The Urban Institute worked with the National Network for Safe Communities, the Center for Policing Equity, and Yale Law School to conduct the research, under the direction of the National Initiative for Community Trust and Justice.

While jarring to some, the report’s initial findings were painfully obvious to the communities involved in the survey. This is because the fear of police runs generations deep, Andrea Blackman, a key facilitator of community relations trainings for police recruits in Nashville, Tn., told the conference.

“It’s easy for us to talk about trauma and oppression as they relate to slavery, or a chattel system, or a caste system,” she said. “But when we think about policing in 2019, those words still have to be just as impactful.”

Both Jannetta and Blackman spoke during the first session of a live-streamed three-hour symposium entitled, “Police-Community Reconciliation: Healing the Harm of Racialized Policing.”

The National Network for Safe Communities used the symposium to introduce what it called a “Police-Community Reconciliation Initiative” aimed at addressing what many policing scholars have called a crisis of legitimacy that has fractured relations between police and minorities in many communities across America.

A Georgia Lynching

But perhaps the story that best framed the ideas of the symposium was the family history of Evan Lewis.

A Chicago native who is currently an education and community development consultant in western Massachusetts, Lewis is the great-grandson of Lent Shaw, a relatively prosperous black sharecropper who was  lynched in 1936 in Colbert, GA.

Shaw had purchased a plot of land from a white neighbor who died shortly thereafter, but the neighbor’s sons were determined to get it back and began harassing him. Shaw was eventually arrested on a charge of attempting to rape Ola Franklin, a local 18-year old white woman.

Lent Shaw

Lent Shaw, a prosperous Georgia sharecropper was lynched by a white mob in 1936. Photo courtesy Shaw family.

After a blurry series of events including an attempted jail break-in by a 150-person mob and three mysterious bullet wounds Shaw received while in police custody, he was dragged from jail, hung, and castrated, and his body was riddled with bullets.

Among the lynch mob was a police officer who later became the chief of police in Colbert.
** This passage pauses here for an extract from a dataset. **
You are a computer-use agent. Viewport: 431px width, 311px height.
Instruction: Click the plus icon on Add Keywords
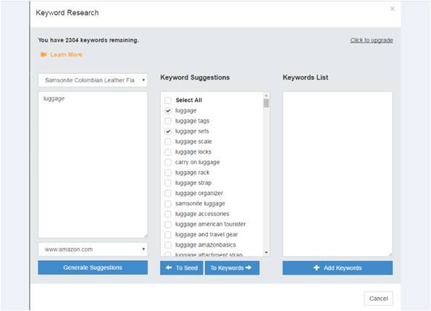tap(317, 268)
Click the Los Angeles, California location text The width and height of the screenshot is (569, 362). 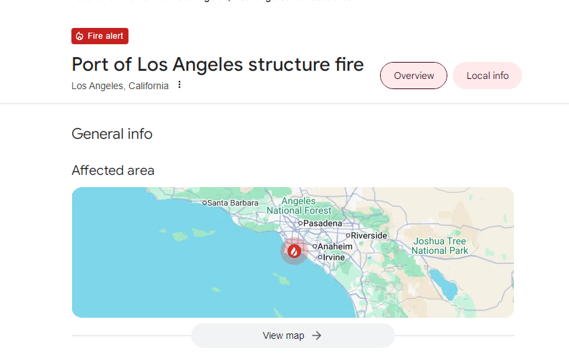[x=120, y=86]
The mob warned Shaw’s widow and eleven children that if they did not leave Georgia, the same violence would befall them. They fled to Chicago, where Lewis grew up. But the memories still seared his family.

When Lewis was admitted to Georgia’s Morehouse College, his great-aunt told him that Morehouse was not an option for him.
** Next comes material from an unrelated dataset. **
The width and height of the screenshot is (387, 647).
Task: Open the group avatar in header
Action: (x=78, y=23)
“[She explained that] Georgia is not an option for our family—that is the sort of legacy that historical terror has on families and on individuals,” he recalled, noting that his family history made him skeptical of reconciliation with law enforcement.

.“I don’t quite know what reconciliation means for me, how it would impact me, how it would impact my family,” he said. “But I do know that in order for it to have an impact and real true meaning, and for there to be reconciliation, there has to be truth-telling. There has to be honesty.

“As is often the case, when you start telling the truth, you might solve one problem, but you are often times creating ten more. So we have to summon the resolve and muster the strength and courage not just to speak to the historical and present harms, but also to deal with what is surely coming after that.”

Reconciliation, How?

David Kennedy, director of the NNSC and a John Jay College professor, said it was important to concretely define what reconciliation might look like in practice.

“[T]here is a probably quite surprising number of leaders, executives, and agencies who are quite committed to doing [reconciliation] work, and they begin with a commitment to reform,” he said.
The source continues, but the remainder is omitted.